Monday, 3 September 2012

The amazing fall in urban crime rates, and the downside

The Economist has an article about the sharp decline in crime in American cities since the early 1990s, noting that there is no consensus over what caused it. This disagreement isn't that surprising since so many factors may be contributing to crime at once, and since the debate also has some ideological and political significance.

But it is really worth emphasising just how large has been the drop in crime in US cities, because it's important not just on its own terms but for what it says about where our cities are headed. The longest reliable historical record of crime in US cities is probably the homicide rate in New York City, which the late Eric Monkkonen compiled for every year between 1800 and 1999. You can find his data series here. It includes not just the number of homicides but the rate per 100,000 residents, and I have updated the series to 2011 with homicide data from the NYPD and population data from Wikipedia

I think there is good evidence for the theory that lead poisoning (from car exhaust and lead paint) had a lot to do with these trends, partly because it helps explain why crime rates fell not just in the US but across Europe too (see Kevin Drum on this subject, including relevant links). I'm sure improvements in policing helped too. But in a way what caused the fall in crime is less interesting than what knock-on effects it will have.

People understandably put a high value on safety and are willing to pay a price premium to live in low-crime areas. So you would expect the fall in urban crime levels to have contributed to higher urban house prices, and at least in the case of New York you would be right - this research estimates that falling crime rates explain about a third of the mid-1990s increase in NYC house prices.

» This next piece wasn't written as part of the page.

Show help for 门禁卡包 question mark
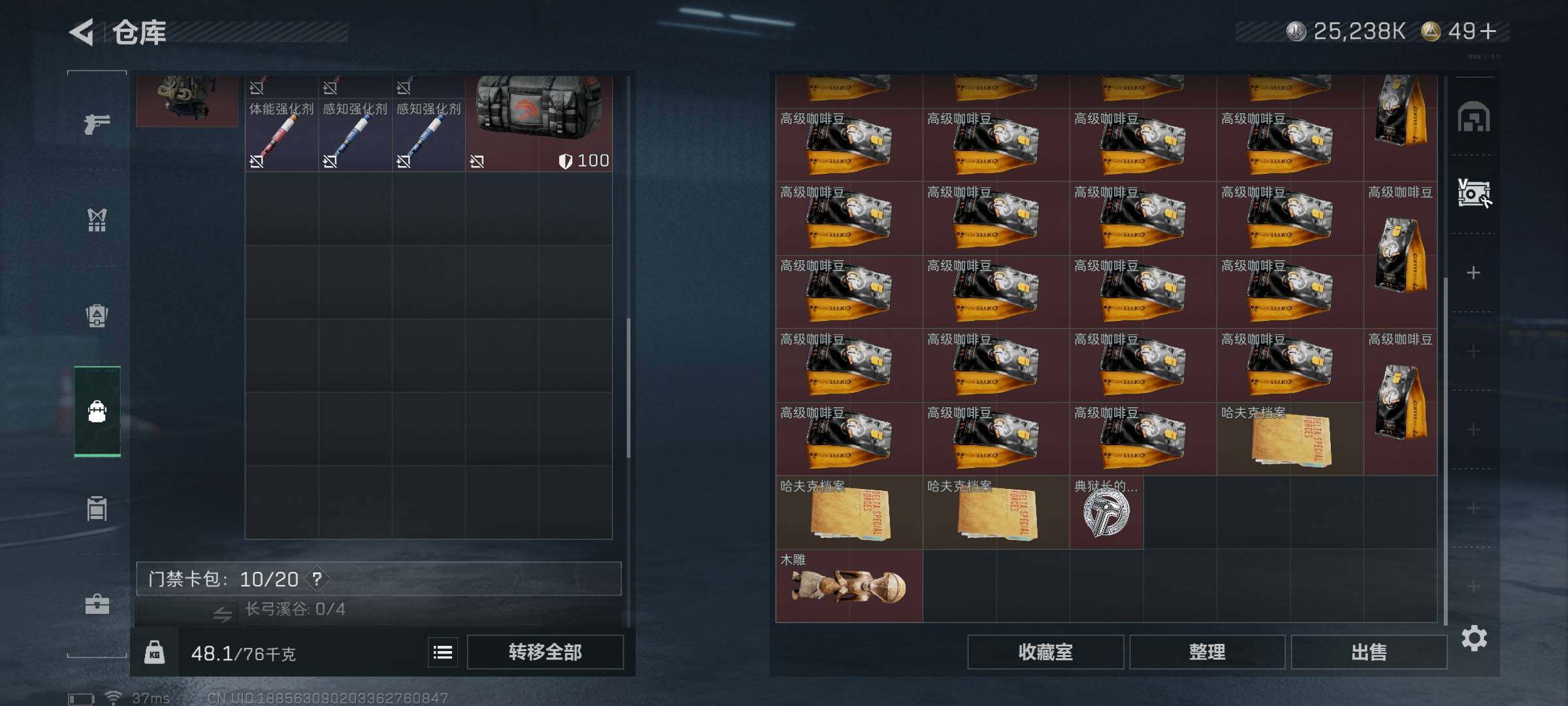 317,579
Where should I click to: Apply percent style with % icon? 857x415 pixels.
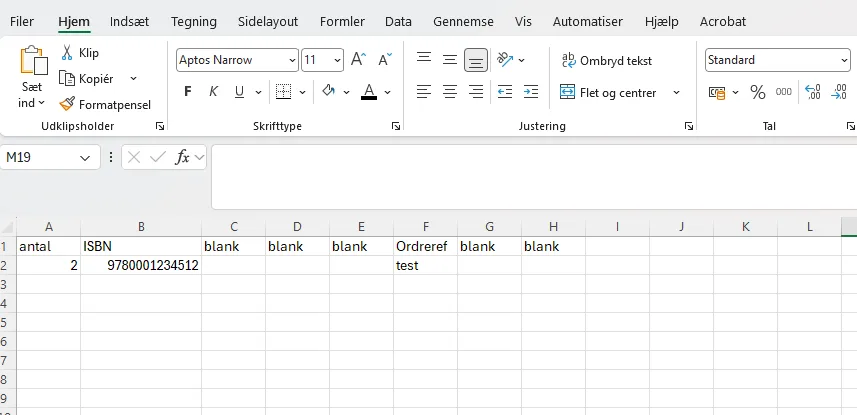click(758, 92)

These price rises show that people really value the safer urban environments created by lower crime. But higher housing costs may not be good news for everyone, especially tenants facing higher rents. If New York City had built a lot of new housing to cope with rising housing demand it would have been able to moderate (but probably not eliminate) these price increases and allow more people to enjoy living in a great city with falling crime rates, but instead higher demand fed straight into higher prices. It would be tragic if this pattern was repeated elsewhere and low-income people pushed out of cities just as they finally become more liveable.